• [TASK GOAL]
Find the line that holds "Instruction: Open the", then repeat it and each line below it word for word through the end of the listing, leaving out pictures.
-.-.-
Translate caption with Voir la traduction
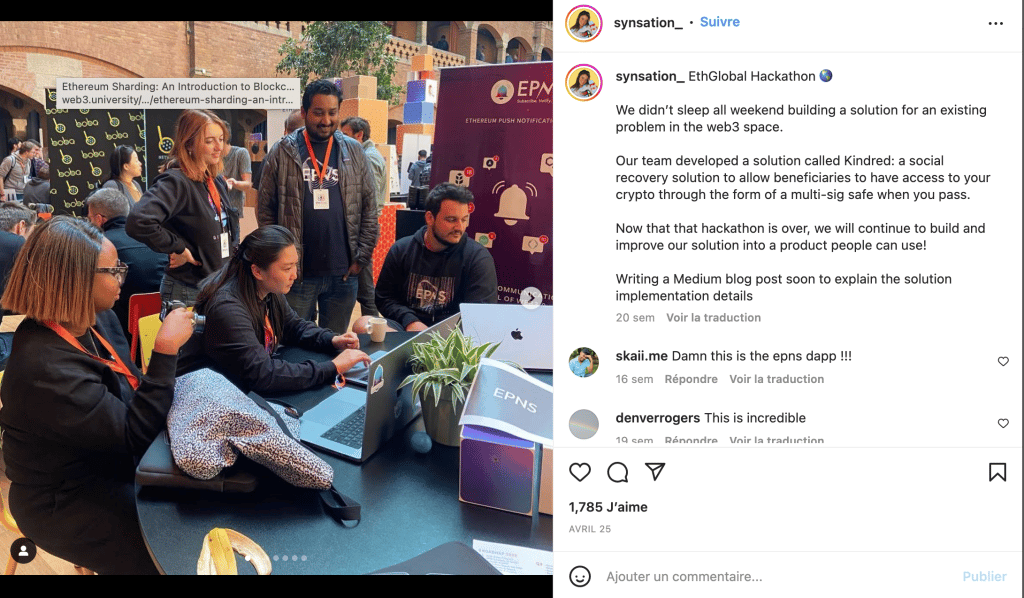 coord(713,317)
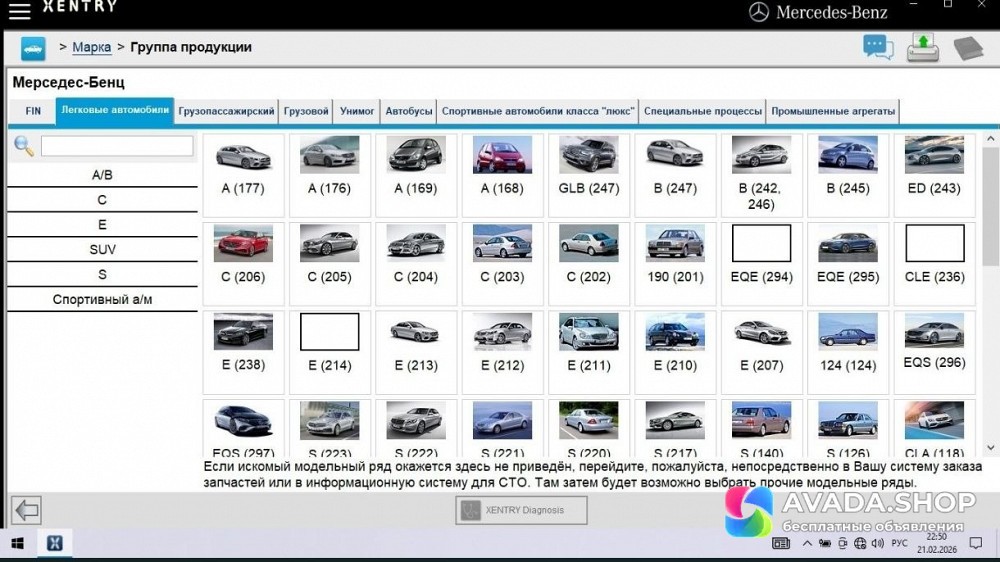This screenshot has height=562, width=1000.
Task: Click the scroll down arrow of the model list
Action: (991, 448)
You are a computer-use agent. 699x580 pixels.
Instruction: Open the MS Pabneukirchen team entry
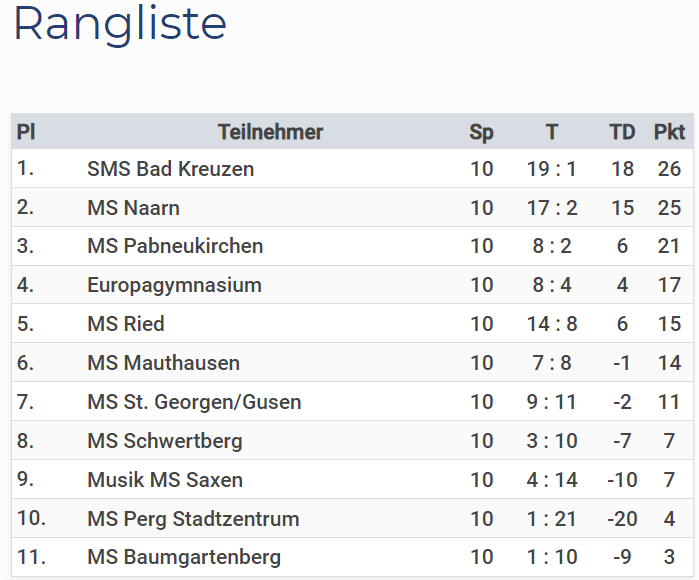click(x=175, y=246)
-.-.-
• [TASK ANSWER]
Instruction: Open the MS Pabneukirchen team entry
click(x=175, y=246)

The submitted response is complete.